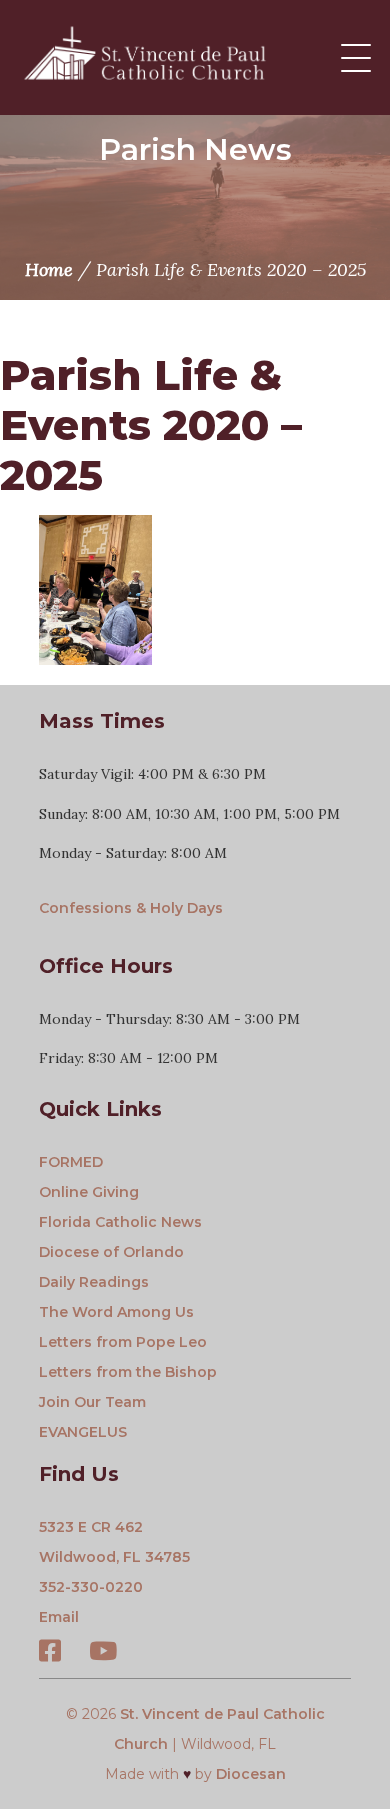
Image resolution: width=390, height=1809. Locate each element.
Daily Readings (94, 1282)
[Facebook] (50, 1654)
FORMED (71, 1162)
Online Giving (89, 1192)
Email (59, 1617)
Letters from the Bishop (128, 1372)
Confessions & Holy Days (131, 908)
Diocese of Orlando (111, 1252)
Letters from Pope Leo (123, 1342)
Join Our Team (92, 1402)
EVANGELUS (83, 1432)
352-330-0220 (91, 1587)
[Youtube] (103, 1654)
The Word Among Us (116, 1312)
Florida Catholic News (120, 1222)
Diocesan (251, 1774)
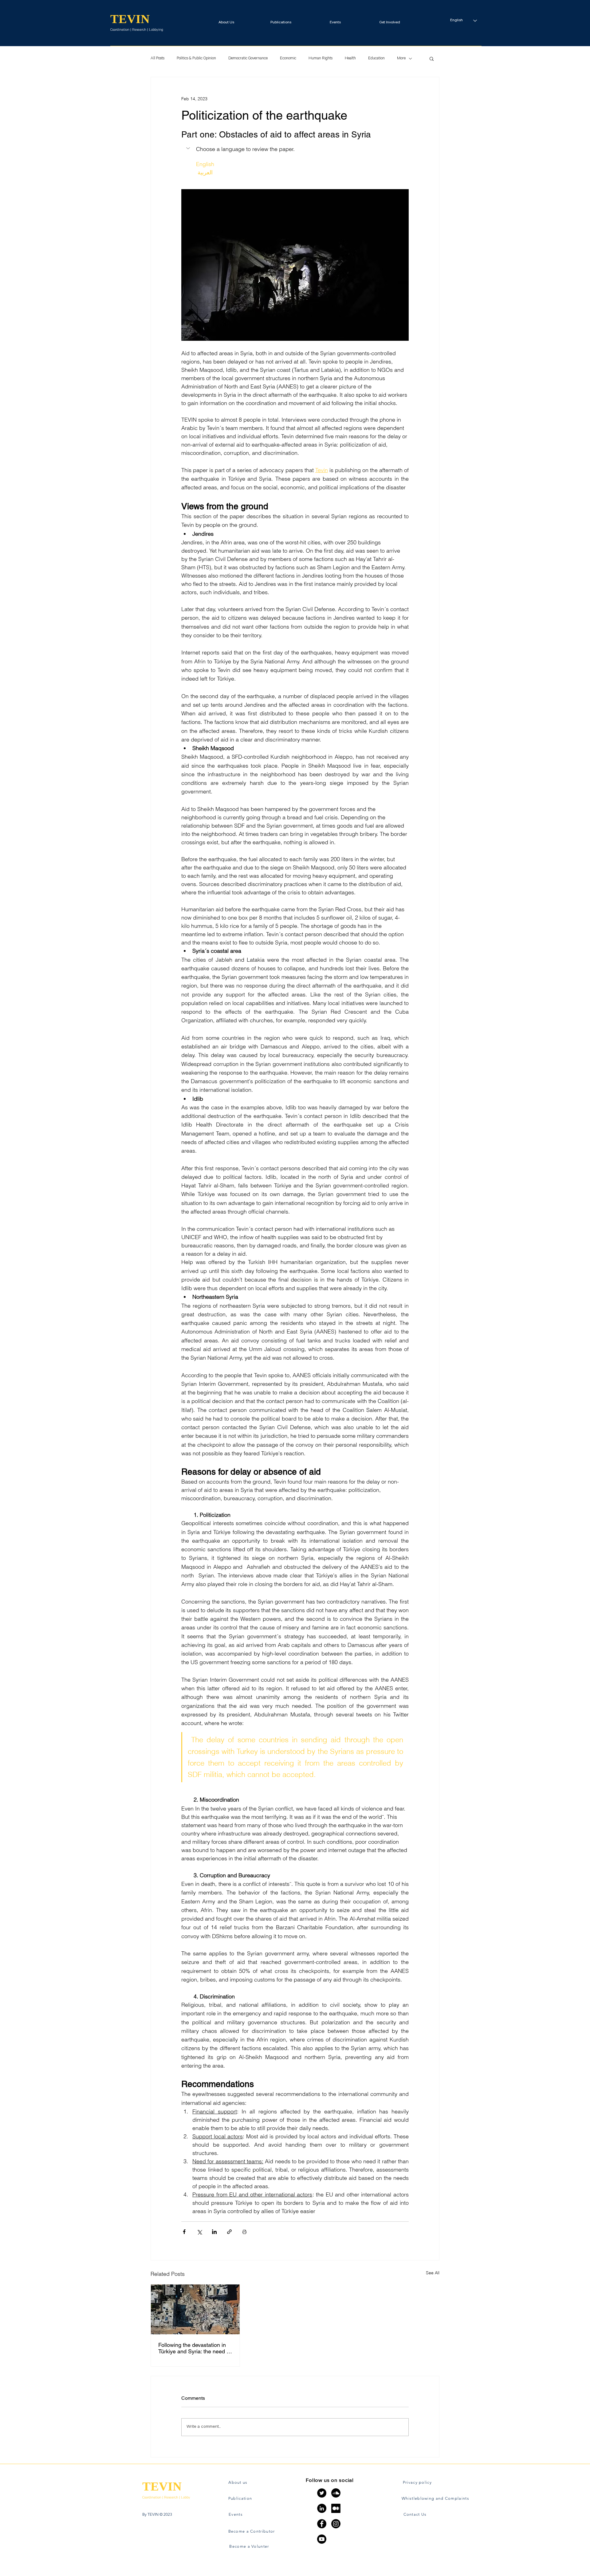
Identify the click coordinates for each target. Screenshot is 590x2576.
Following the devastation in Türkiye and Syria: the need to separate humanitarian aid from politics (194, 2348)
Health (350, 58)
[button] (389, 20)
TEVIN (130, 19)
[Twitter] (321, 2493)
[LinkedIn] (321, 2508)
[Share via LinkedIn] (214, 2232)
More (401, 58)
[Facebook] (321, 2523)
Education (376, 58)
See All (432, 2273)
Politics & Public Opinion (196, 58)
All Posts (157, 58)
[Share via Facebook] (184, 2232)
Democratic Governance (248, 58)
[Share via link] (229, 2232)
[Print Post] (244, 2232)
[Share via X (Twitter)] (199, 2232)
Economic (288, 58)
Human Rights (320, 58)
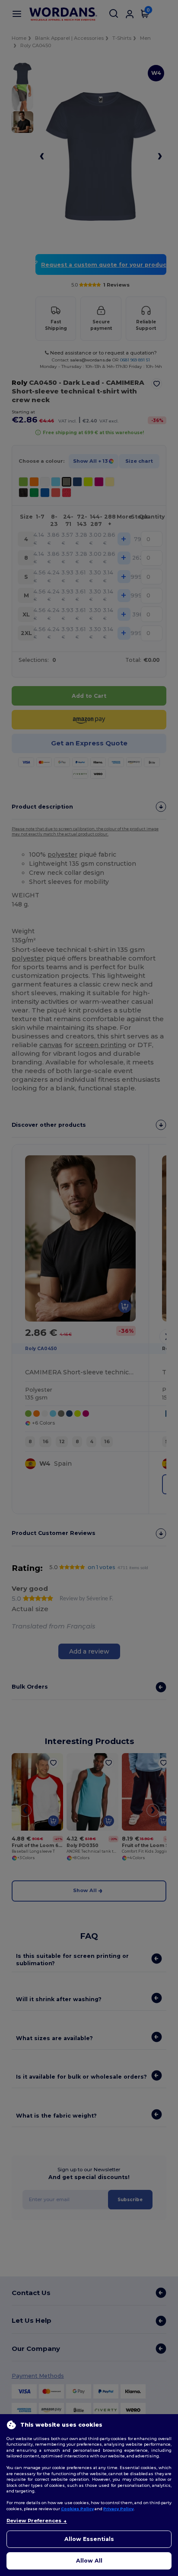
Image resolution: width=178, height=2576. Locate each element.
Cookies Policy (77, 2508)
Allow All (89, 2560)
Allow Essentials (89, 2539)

**TASK REQUIREMENTS:** If a line in the records above holds the string "height", copy it.

**ANSWER:**
Image resolution: width=390, height=1809. Locate each element.
Image resolution: width=178, height=2576. Locate each element.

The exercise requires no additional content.